Get some backbone: Collaboration requires support
Mark Kramer addressed the United Front 2011 session on Collective Impact with great examples and stories, and one particular recommendation which resonates with veterans of less-than-successful collaboration efforts: you need a backbone agency to be successful in collective impact. Kramer has other ingredients necessary for a good cooperative stew, but this particular social agar is often overlooked because… well… it’s new spending. To quote Marcia Avner from the MCN Annual Conference the next day, “get over it.” If we are going to increase our impact, we have to do it right.
Conference attendees talked about how to communicate the need to leverage collective resources, but this collaboration doesn’t happen out of the ether. If we are truly going to coordinate impact – focusing our organizations on what we do best that springboards the work of another – we cannot expect that level of communication to occur without dedicated resources. Any nonprofit rockstar worth her/his salt can tell you just adding more work to the same people means something else will get short-shrift. We have to decide what we can do, and what must be the responsibility of our collaborators. That requires logistics. That requires people.
Like any good fan of framing, supporters of collective impact need to shift both thinking and language around things like logistics, meetings, coordination and the like. Collaborators, funders, partners and clients will have to get used to hearing things like backbone, leverage, and impact. We can spend $1 million across 10 agencies and impact 1,000 people moderately well. Or, we can spend $1.1 million across 11 agencies and impact 2,000 people extremely well.
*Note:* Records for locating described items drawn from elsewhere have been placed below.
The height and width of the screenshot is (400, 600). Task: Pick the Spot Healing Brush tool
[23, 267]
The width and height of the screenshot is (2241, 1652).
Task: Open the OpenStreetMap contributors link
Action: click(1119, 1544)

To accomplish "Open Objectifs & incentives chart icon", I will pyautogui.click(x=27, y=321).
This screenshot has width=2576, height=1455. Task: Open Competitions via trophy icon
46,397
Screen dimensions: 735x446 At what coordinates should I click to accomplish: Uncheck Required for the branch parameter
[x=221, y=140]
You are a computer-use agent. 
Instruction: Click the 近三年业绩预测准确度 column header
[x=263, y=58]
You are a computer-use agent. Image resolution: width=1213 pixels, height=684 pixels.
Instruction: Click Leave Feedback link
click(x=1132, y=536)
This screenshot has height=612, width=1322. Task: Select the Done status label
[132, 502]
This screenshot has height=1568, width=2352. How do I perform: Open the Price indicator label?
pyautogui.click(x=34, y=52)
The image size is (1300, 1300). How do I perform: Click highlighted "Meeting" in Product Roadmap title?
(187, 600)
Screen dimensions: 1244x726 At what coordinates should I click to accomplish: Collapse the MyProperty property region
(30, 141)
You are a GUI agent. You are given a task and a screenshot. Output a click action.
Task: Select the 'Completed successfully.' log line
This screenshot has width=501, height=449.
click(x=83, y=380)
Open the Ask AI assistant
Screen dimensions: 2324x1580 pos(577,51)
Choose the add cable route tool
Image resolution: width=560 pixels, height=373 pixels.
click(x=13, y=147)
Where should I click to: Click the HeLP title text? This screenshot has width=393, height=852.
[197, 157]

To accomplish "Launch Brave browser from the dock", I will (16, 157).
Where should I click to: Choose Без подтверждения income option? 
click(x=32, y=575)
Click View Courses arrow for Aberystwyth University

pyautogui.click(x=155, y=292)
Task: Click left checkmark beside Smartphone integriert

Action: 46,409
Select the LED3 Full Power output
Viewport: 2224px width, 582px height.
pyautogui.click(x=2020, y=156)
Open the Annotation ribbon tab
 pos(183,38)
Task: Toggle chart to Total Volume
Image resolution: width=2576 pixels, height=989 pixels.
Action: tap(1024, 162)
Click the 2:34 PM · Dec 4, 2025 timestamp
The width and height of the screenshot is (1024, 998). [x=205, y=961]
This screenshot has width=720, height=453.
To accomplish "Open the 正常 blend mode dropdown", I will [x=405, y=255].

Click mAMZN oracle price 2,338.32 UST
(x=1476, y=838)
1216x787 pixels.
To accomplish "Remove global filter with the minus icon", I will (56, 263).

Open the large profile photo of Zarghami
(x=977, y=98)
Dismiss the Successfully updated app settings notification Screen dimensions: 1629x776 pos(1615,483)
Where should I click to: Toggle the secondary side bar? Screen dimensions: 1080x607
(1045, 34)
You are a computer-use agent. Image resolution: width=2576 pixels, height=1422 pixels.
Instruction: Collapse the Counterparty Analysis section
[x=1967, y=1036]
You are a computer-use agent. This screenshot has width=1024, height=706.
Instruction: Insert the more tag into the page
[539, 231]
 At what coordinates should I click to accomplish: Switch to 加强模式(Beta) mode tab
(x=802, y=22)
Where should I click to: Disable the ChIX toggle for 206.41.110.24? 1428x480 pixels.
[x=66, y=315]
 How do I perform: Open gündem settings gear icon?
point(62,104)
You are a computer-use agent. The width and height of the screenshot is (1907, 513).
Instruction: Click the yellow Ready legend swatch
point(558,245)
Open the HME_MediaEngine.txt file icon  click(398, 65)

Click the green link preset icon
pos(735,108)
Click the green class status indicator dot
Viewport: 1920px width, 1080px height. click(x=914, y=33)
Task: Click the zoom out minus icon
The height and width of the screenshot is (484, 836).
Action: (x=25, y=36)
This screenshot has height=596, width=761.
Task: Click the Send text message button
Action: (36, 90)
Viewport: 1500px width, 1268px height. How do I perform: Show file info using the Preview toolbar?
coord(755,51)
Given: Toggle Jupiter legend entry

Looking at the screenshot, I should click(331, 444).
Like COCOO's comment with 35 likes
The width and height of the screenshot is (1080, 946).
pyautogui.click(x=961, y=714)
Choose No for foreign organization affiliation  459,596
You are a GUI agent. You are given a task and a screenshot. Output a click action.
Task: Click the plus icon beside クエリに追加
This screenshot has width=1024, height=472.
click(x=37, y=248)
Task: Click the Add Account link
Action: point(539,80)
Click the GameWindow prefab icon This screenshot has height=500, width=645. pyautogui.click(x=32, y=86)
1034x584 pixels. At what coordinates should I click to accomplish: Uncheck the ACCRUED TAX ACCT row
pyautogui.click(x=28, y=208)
Case number two costs more money, but does anyone really doubt that it’s worth the extra costs? Nonprofits that are ready to take on collaborative work have to be ready to change how they communicate about money. Collaborators should agree on a budget for their backbone organization, and talk to their supporters about how they are intentionally and affirmatively spending money for better coordination and more effective services. Nonprofits cannot run away from this conversation, but rather must get in front of it.
A final stage to leverage impact will be in how nonprofits internally view their backbone collaborators. These allies should be viewed as trusted advisors: to communicate clarity, to consult when there are questions, and to provide great value for the money. Any successful neighborhood hardware store understands this role. Sure, it’s possible to figure out how to fix a plumbing job through trial and error and the occasional “how-to” YouTube video. It is however, faster and easier to ask the experts at the local hardware store. Yes, they have an interest in meeting daily sales, but more importantly, they have a stronger interest in showing value and keeping you as a life-time customer. Your backbone collaborative organization has the same incentive. Rather than viewing them as “overhead”, nonprofits need to start thinking of them as the expert that just saved them enormous time, frustration and misdirected effort so they can get the job done. Viewing the backbone organization this way brings transparency to the collaboration. Service delivery organizations won’t have to wonder if partners are duplicating effort or creating more work just to get resources – their backbone collaborator will communicate the purpose of their efforts and share which results build on each other, adding greater value. Successful nonprofits will embrace this communication, and as soon as we do that, we can shed the resentment which previously sneaked into collaboration work.